Terry Labonte calling it quits after Talladega
TALLADEGA, Ala. (AP) Terry Labonte will compete in his final NASCAR race Sunday at Talladega Superspeedway.
The two-time Cup champion ran 26 full seasons at NASCAR’s top level, and a partial schedule the last decade. Labonte first announced his retirement in 2006, at home track Texas Motor Speedway, but he’s raced 41 times since.
”You know, it’s only about the third time I’ve said this is going to be my last race,” he said Saturday. ”But this is really going to be the last one. It’s been fun.”
Labonte, who turns 58 next month, had four scheduled races this season with Go FAS Racing and good friend and crew chief/owner Frank Stoddard. All four were at Daytona and Talladega, and he finished a season-best 11th at Daytona in July.

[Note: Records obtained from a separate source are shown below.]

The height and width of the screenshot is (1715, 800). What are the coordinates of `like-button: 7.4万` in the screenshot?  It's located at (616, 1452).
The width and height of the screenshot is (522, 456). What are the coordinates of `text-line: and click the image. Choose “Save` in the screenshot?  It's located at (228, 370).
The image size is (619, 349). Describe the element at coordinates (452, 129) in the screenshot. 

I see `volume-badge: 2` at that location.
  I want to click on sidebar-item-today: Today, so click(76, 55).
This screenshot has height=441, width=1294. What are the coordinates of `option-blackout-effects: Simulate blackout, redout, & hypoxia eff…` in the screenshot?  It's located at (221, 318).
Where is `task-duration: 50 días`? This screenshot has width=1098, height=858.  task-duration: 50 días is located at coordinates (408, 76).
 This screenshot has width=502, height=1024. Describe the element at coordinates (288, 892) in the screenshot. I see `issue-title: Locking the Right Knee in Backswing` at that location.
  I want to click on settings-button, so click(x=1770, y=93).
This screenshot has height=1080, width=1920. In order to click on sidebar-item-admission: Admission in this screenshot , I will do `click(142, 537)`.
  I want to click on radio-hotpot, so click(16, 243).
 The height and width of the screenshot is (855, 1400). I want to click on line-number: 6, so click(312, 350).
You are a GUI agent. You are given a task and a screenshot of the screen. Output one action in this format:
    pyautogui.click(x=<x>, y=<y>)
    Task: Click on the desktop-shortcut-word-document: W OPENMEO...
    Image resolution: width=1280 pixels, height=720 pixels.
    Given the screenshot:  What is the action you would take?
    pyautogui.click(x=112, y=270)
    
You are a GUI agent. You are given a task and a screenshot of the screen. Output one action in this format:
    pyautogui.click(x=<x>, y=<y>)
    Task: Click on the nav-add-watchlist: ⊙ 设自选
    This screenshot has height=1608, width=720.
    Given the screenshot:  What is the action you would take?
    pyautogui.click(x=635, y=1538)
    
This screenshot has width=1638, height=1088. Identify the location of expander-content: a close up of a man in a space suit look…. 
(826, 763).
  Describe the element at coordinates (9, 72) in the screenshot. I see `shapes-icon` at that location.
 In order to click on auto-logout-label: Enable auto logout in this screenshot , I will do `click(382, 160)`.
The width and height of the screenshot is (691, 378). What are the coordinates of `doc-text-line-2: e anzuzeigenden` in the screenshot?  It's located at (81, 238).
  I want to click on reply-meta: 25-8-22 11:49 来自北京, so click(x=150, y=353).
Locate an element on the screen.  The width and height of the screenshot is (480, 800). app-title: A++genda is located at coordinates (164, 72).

The final start for ”Texas Terry” will be the 890th of his career, which is tied for third in NASCAR. It will be his 61st start at Talladega, which is tied for the most.
Labonte won his Cup titles in 1984 and 1996, and has 22 career victories. He drove 10 full seasons for Billy Hagan, three for Junior Johnson and 11 for Rick Hendrick. He also has driven for Richard Petty, Roger Staubach/Troy Aikman, Joe Gibbs and Michael Waltrip through his career.
Labonte cited his 1999 win at Texas as one of the ”coolest” memories of his career.
”That’s the first time I think I ever noticed a crowd,” he said. ”I was passing Dale Jarrett. We had really run good all day and they beat us on a pit stop and I ran him down and passed him with less than 10 laps to go and I saw the whole place stand up.
”I had never noticed the crowd actually stand up at the track and I thought to myself, `Oh, man, I better not screw this up because I think there are 200,000 people pulling for me and they’re going to be mad if I don’t win this thing.”’
Labonte’s first career start came at Darlington in 1980, and looking back, he’s not sure it was the place to debut.
”Being from Texas, I really wasn’t that familiar with Darlington. If I would have been, I probably wouldn’t have picked that one as my first race,” he said. ”They had a rookie meeting and they showed a video that they played of all the things not to do. I was sitting there watching that thing, and the guy that starred in that video was the guy that drove the car I was driving the year before. So everything he did wrong they pointed out in that video.
”So I sat right there and thought, `The thing to do is not make next year’s video. Don’t make all the highlights of the things not to do.’ ”
Labonte ran the race – the longest distance he had ever completed – stayed out of trouble and finished fourth.
”I’m going to the garage and Bobby Allison and Donnie Allison came over and congratulated me, and I thought that was the coolest thing,” Labonte said. ”So I ran that race and went to Richmond the next weekend and I think I finished seventh up there and I thought, `Man, I think I’m going to like this.’ It never got any easier after those two races.”